Corporate auditing and accounting firm KPMG remains in the crosshairs of regulators in various parts of the globe.
The most recent case is rooted in the U.S., where the Securities and Exchange Commission (SEC) has settled its case with KPMG for $50 million. Reports in The Street on Monday (June 17) said the case stems from the SEC’s investigation into allegations that KPMG employees cheated on internal training exams and used stolen information to alter previous audits.
“KPMG’s ethical failures are simply unacceptable,” said SEC Chairman Jay Clayton in a statement Monday announcing the settlement, which also includes KPMG’s agreement to obtain an independent consultant “to review and assess the firm’s ethics and integrity controls and its compliance with various undertakings.”
The publication cited the SEC website that disclosed findings of the regulator’s probe, including the revelation that former senior members of KPMG’s Audit Quality and Professional Practice Group “improperly obtained and used confidential information” owned by the U.S. government’s Public Company Accounting Oversight Board.
The information includes “lists of the specific audit engagements the PCAOB planned to inspect, the criteria the PCAOB used to select engagements for inspection and the focus areas of the inspections,” the SEC’s announcement stated. “The personnel sought the information because the firm had experienced a high rate of audit deficiency findings in prior PCAOB inspections and had made improving its inspection results a priority.”
Executives who obtained this confidential information went back and revised past audit papers “to reduce the likelihood that the PCAOB would find deficiencies,” according to the SEC.

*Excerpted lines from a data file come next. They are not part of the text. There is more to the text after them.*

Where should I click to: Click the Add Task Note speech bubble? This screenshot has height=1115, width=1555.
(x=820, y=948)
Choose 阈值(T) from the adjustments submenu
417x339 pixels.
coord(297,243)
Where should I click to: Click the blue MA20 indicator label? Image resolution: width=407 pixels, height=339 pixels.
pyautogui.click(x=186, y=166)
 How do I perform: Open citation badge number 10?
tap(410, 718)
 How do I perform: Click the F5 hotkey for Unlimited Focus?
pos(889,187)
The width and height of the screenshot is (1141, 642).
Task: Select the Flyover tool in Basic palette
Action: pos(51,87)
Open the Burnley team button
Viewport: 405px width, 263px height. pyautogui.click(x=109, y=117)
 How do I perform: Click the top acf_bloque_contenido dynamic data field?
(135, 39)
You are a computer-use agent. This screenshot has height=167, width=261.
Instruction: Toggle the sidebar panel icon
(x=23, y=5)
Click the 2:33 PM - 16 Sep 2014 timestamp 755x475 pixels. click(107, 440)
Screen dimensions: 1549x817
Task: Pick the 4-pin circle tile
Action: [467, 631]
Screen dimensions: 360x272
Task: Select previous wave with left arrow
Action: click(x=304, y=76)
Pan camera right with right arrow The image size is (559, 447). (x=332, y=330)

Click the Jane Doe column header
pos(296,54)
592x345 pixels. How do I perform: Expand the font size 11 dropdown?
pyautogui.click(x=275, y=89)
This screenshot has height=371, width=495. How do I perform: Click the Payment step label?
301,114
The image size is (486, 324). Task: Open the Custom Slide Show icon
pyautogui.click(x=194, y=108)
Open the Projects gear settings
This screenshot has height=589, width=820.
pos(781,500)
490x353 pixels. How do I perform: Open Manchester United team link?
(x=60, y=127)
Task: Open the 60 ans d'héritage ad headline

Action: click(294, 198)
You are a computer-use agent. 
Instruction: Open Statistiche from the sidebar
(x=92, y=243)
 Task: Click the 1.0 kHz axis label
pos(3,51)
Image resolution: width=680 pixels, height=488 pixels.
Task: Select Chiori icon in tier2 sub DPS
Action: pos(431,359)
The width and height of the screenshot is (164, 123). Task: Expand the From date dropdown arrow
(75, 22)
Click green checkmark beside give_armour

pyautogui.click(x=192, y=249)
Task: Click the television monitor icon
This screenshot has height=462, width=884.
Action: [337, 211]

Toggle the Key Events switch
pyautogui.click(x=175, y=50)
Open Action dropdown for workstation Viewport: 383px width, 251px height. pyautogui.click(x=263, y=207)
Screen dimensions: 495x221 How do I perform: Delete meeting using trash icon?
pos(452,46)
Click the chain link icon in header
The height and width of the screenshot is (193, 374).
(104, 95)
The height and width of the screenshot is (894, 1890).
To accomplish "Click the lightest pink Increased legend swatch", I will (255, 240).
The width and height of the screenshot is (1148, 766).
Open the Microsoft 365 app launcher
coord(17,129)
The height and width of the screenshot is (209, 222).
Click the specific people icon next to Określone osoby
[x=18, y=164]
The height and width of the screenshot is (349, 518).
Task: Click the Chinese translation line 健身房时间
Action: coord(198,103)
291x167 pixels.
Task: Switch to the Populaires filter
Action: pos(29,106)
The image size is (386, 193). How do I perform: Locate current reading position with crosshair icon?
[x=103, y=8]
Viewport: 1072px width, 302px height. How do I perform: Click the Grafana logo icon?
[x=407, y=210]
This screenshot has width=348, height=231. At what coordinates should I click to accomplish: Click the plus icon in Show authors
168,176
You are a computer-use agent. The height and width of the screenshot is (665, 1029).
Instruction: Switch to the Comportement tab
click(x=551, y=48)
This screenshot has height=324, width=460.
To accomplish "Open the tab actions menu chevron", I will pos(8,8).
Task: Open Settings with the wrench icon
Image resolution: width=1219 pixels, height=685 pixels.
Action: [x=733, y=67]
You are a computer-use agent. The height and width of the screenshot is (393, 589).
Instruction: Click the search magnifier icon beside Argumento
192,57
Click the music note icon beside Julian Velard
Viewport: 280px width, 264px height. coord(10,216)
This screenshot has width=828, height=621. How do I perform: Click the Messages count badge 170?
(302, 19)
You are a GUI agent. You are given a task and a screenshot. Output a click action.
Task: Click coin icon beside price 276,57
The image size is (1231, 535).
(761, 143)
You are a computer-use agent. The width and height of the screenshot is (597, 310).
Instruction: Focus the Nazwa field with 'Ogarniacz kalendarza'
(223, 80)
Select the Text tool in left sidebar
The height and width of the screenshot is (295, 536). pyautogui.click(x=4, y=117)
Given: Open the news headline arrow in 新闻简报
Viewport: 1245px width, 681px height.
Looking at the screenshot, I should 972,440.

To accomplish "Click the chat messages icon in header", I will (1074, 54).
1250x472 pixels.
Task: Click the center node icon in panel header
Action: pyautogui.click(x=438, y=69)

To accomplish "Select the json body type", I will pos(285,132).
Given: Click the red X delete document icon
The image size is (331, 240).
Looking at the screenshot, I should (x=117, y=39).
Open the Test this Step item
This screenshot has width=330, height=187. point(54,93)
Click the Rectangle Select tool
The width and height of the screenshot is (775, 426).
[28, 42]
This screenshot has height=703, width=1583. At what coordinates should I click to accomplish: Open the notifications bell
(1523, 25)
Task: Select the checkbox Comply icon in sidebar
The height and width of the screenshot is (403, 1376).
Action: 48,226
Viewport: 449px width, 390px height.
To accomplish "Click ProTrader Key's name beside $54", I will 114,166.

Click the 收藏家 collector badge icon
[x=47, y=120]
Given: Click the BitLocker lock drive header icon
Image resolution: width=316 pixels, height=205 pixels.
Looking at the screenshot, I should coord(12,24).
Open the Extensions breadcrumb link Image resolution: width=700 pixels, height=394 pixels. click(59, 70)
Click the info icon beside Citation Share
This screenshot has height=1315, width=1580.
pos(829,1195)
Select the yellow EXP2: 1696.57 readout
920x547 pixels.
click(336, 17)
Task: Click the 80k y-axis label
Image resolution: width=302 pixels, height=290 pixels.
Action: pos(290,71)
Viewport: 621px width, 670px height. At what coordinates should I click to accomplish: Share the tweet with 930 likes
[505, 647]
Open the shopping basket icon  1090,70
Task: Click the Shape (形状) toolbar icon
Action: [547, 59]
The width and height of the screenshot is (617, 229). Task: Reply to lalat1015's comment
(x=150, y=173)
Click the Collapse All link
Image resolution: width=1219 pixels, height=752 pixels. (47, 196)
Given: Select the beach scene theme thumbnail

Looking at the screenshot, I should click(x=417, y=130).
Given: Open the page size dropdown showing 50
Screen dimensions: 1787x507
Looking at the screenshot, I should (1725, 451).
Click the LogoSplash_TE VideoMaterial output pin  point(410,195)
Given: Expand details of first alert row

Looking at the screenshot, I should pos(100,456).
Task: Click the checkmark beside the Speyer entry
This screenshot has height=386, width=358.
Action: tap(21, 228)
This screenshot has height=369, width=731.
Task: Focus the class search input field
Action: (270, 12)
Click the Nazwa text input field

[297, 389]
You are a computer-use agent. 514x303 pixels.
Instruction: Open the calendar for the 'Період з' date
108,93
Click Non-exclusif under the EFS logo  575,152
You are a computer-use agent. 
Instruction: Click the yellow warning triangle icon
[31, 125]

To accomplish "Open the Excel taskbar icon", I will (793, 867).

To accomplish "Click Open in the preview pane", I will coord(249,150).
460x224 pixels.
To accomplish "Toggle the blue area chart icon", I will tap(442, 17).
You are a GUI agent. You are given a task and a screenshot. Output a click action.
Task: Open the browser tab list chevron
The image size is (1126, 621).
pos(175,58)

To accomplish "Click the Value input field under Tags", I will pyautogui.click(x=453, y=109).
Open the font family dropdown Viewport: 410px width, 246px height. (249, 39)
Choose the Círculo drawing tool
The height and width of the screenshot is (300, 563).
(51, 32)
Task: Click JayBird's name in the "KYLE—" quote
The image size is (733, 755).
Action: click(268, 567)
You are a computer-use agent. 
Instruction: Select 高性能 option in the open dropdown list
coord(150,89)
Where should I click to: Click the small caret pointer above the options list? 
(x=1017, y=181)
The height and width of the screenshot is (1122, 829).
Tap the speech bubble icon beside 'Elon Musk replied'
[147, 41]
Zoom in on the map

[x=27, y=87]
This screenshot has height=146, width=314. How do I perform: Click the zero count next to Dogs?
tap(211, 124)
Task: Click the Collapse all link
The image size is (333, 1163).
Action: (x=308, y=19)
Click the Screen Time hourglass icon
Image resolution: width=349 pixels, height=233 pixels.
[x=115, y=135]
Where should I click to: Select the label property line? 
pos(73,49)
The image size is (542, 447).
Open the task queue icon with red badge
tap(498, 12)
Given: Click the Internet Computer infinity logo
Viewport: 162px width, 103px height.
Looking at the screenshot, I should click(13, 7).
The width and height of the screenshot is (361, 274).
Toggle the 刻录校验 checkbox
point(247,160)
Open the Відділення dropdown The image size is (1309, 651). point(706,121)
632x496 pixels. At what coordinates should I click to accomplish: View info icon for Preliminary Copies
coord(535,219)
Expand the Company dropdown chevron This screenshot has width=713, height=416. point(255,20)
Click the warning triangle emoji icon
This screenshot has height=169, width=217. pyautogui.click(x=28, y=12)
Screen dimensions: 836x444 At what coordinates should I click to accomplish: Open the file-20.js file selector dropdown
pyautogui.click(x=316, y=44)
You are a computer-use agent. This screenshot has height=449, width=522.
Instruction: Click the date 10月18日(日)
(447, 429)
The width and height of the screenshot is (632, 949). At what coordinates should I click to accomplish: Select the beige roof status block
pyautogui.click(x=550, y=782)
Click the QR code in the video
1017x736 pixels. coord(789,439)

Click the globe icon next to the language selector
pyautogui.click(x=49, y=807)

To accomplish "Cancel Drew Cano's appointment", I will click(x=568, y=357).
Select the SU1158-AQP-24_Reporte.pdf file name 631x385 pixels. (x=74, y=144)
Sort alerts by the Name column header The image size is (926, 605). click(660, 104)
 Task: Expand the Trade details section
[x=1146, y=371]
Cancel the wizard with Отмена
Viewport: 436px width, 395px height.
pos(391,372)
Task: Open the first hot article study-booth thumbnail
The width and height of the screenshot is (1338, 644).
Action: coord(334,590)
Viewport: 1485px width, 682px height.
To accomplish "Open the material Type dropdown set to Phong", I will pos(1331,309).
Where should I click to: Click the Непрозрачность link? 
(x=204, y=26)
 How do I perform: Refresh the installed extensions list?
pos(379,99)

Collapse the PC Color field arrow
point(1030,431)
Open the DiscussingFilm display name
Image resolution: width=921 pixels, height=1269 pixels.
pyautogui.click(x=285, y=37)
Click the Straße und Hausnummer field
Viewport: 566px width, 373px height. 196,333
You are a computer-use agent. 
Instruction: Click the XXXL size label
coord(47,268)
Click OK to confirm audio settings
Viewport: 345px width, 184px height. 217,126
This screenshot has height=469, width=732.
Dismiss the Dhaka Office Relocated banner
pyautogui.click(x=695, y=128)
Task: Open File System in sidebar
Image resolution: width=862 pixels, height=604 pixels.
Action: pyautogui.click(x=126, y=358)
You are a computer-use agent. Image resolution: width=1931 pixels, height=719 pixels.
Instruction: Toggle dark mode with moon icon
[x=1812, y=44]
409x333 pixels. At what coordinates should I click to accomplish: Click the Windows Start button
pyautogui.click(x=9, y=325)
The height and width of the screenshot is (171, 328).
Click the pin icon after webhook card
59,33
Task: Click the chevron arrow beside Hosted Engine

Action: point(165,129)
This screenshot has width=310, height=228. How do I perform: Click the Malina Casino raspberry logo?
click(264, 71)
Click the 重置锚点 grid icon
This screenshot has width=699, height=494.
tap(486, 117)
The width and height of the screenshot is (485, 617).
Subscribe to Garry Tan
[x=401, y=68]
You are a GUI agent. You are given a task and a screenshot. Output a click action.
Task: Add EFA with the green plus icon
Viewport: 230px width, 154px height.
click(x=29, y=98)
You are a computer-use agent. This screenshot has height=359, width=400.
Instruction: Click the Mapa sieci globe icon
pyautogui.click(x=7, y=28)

KPMG has run into hot water with regulators in other markets as of late, too.
Earlier this month India moved to ban a KPMG affiliate, as well as Deloitte Haskins & Sells, for five years after a government probe into Leasing & Financial Services uncovered evidence of fraud. Both auditing firms deny any wrongdoing.
In the U.K., financial watchdogs are cracking down on the broader corporate auditing sector, with some policymakers calling for a forced breakup of auditing and accounting operations among the Big Four firms, KPMG, PwC, Deloitte and EY. Last month KPMG revealed internal changes to strengthen oversight of its auditing operations amid criticism the firm, along with other auditing giants, were . failing to detect and prevent high-profile corporate collapses.
KPMG stopped short of adhering to the Competition and Markets Authority’s proposal for auditing conglomerates to separate its auditing and accounting operations, however.